== Material supplied ==
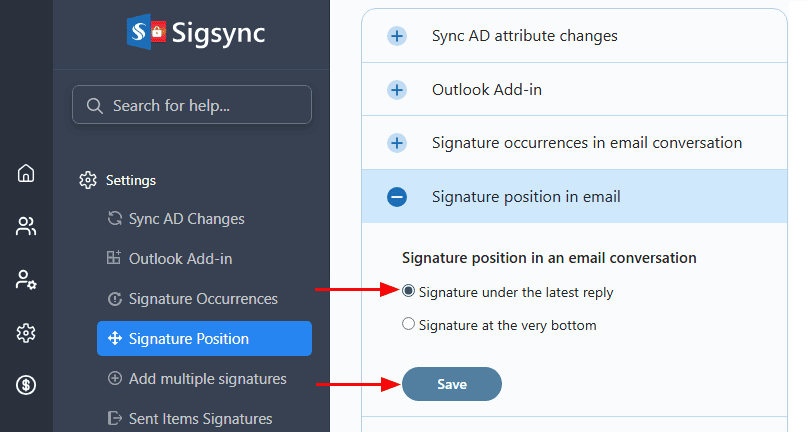This screenshot has height=432, width=808.
Task: Open the user settings gear-person icon
Action: click(x=26, y=279)
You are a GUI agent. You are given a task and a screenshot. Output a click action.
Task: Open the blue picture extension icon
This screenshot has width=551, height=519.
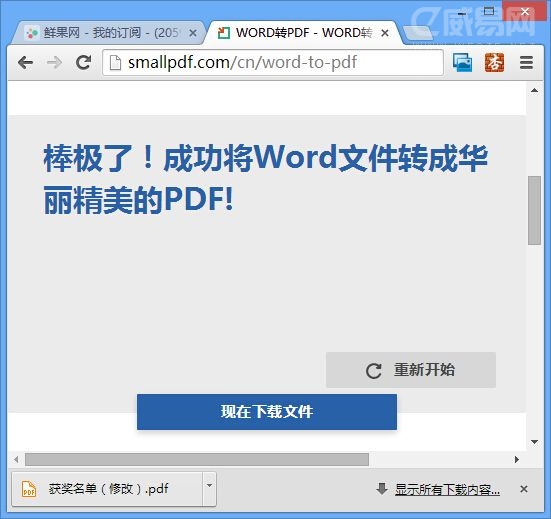coord(462,63)
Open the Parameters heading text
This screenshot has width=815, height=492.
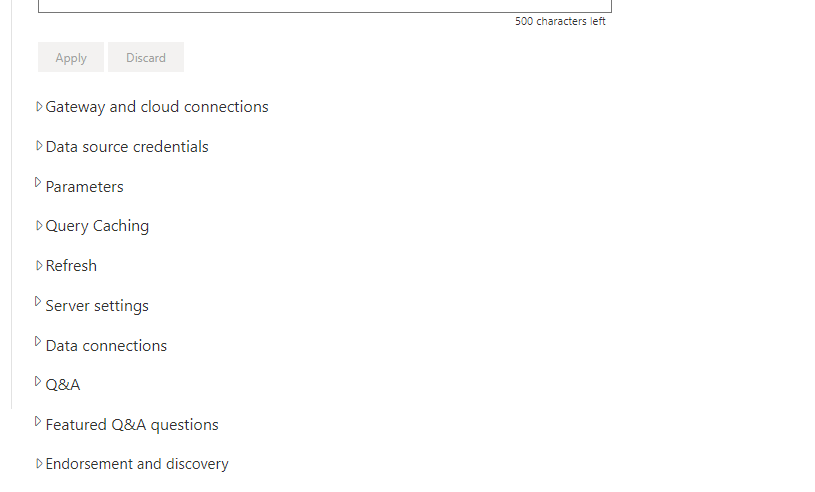click(x=85, y=187)
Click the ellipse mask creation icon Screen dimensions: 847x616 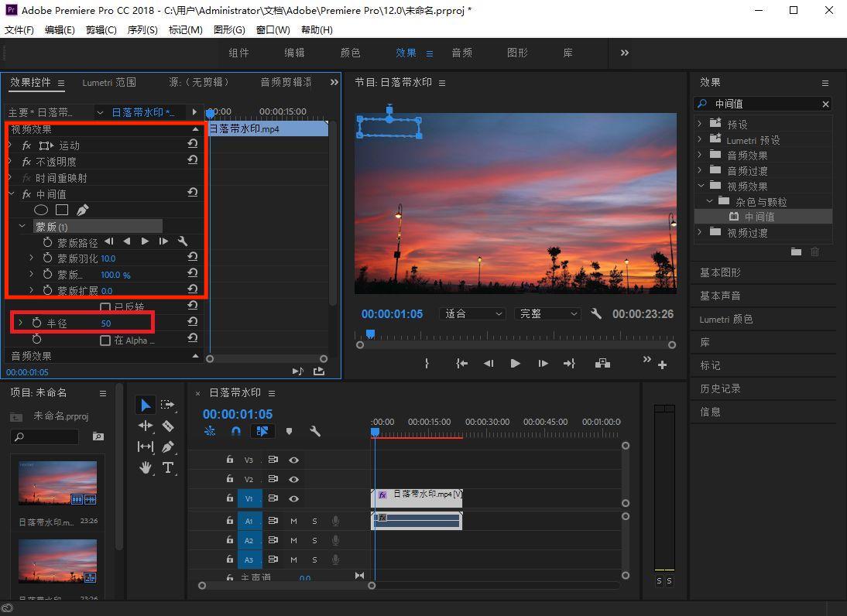[41, 210]
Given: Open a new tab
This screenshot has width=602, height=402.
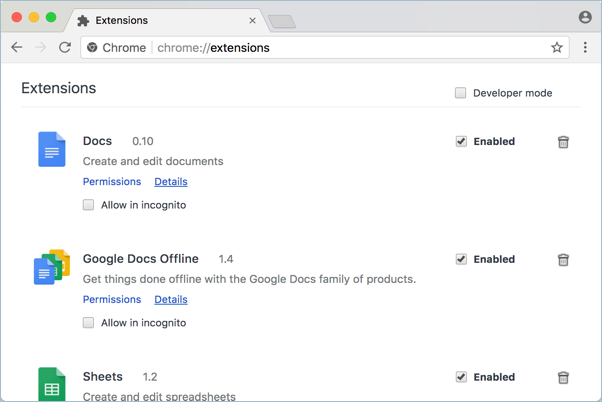Looking at the screenshot, I should tap(282, 21).
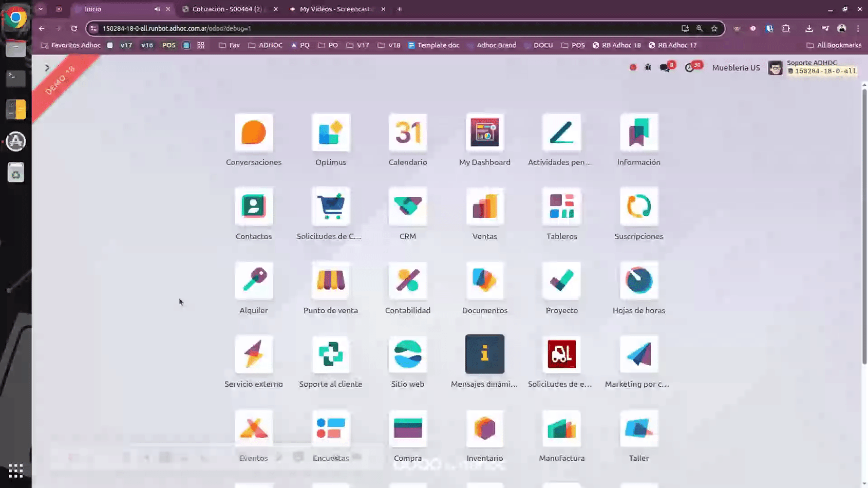Open the messages notification icon
The width and height of the screenshot is (868, 488).
665,68
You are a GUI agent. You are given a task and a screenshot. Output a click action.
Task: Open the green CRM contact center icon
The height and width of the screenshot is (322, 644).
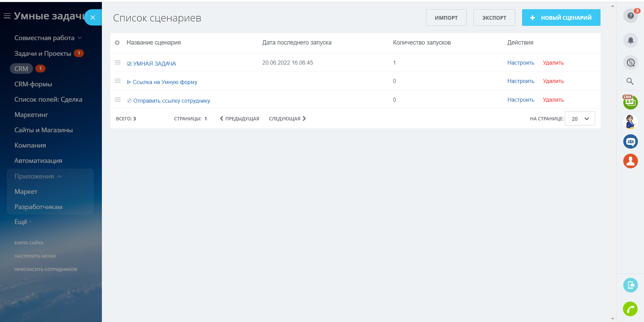[x=630, y=102]
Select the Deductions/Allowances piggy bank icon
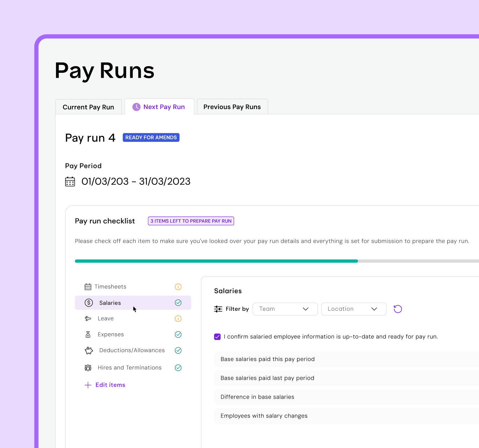479x448 pixels. pos(89,350)
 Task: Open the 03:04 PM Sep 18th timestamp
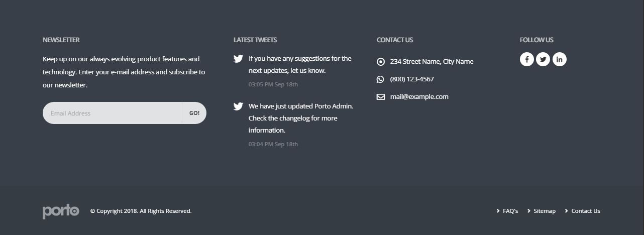coord(273,144)
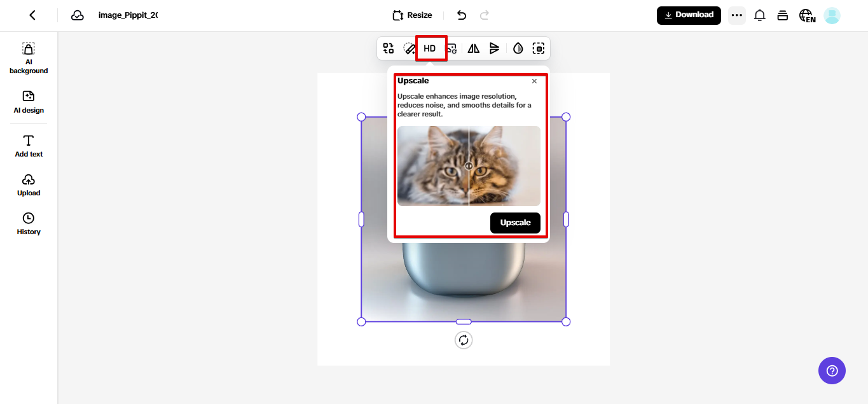This screenshot has height=404, width=868.
Task: Select the HD upscale tool
Action: point(431,48)
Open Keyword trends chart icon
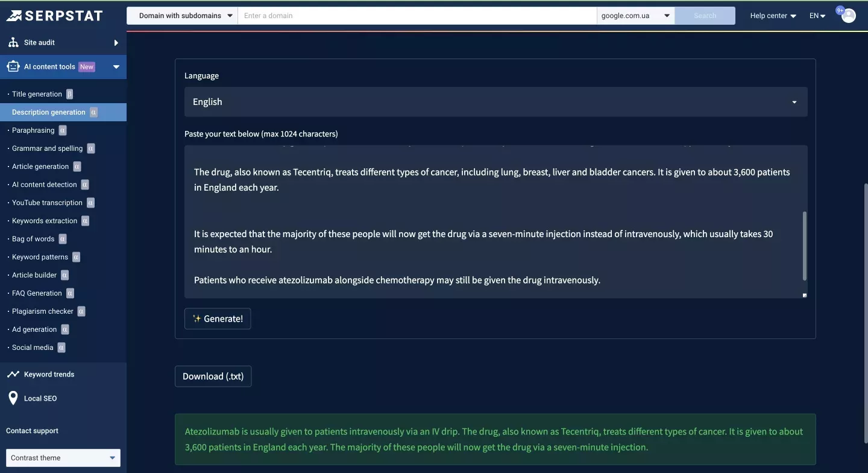This screenshot has height=473, width=868. [x=13, y=374]
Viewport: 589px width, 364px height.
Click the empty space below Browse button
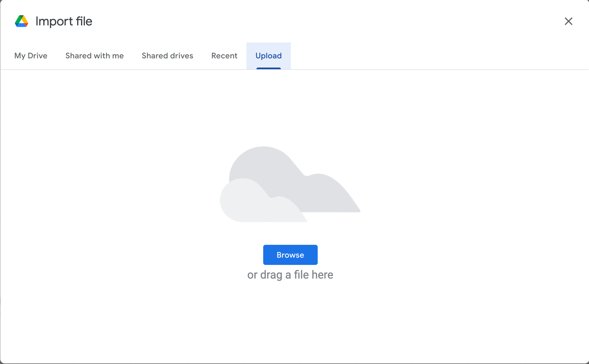click(290, 315)
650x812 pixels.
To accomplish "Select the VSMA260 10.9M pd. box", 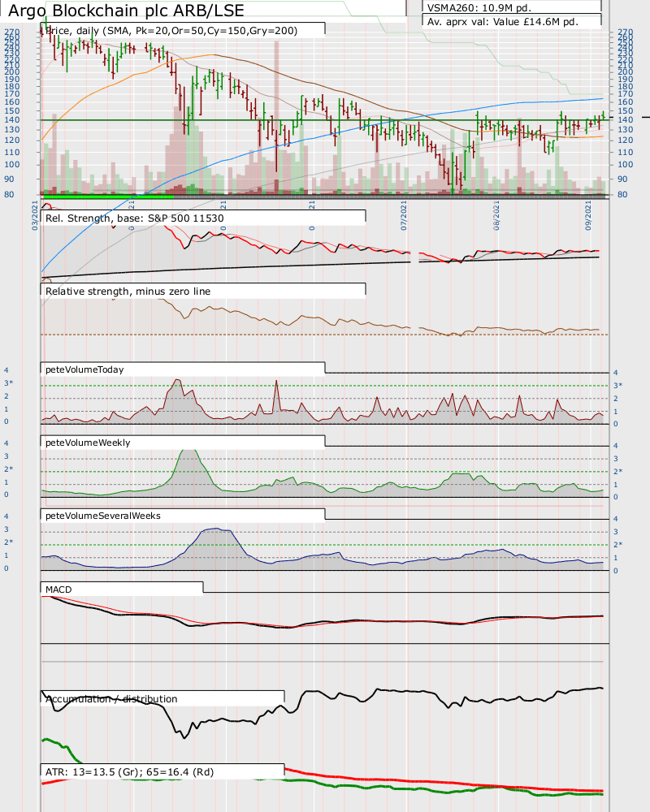I will click(512, 6).
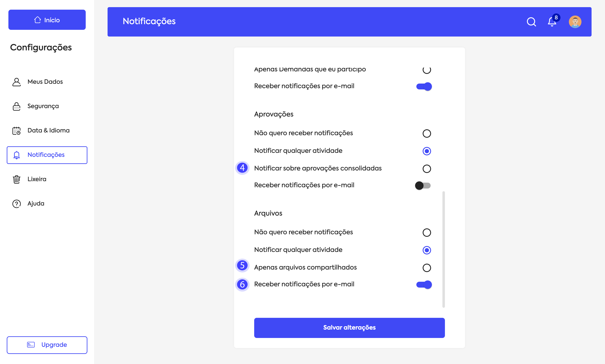Disable email notifications for Arquivos

pyautogui.click(x=424, y=285)
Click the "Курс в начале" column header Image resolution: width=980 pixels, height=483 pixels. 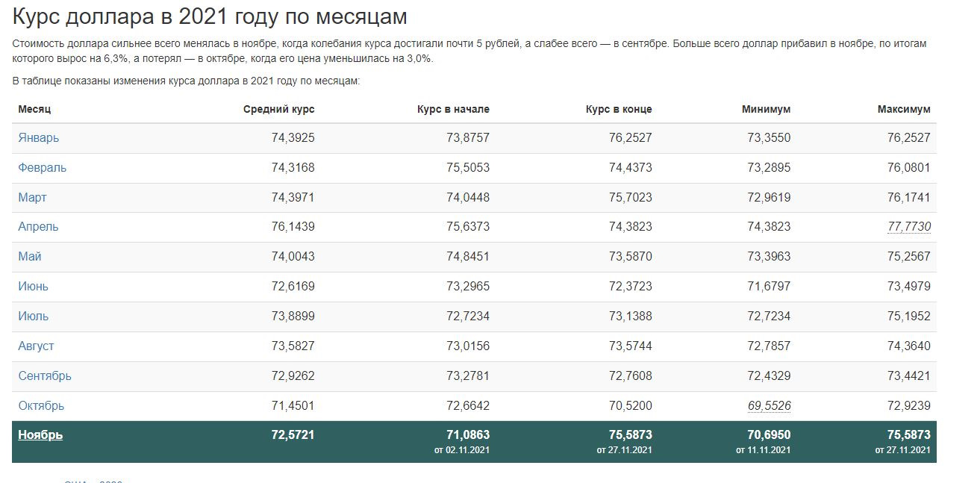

== Set task ==
Can you reproduce the material verbatim, starting at the line that contains "Task: Open the 03:04 PM Sep 18th timestamp" and stopping after the line that contains "This screenshot has height=473, width=868."? Omit the pictures.

== Problem solution ==
 Task: Open the 03:04 PM Sep 18th timestamp
coord(273,144)
This screenshot has height=404, width=868.
Task: Select the HD upscale tool
Action: point(431,48)
Open Keyword trends chart icon
This screenshot has height=473, width=868. [x=13, y=374]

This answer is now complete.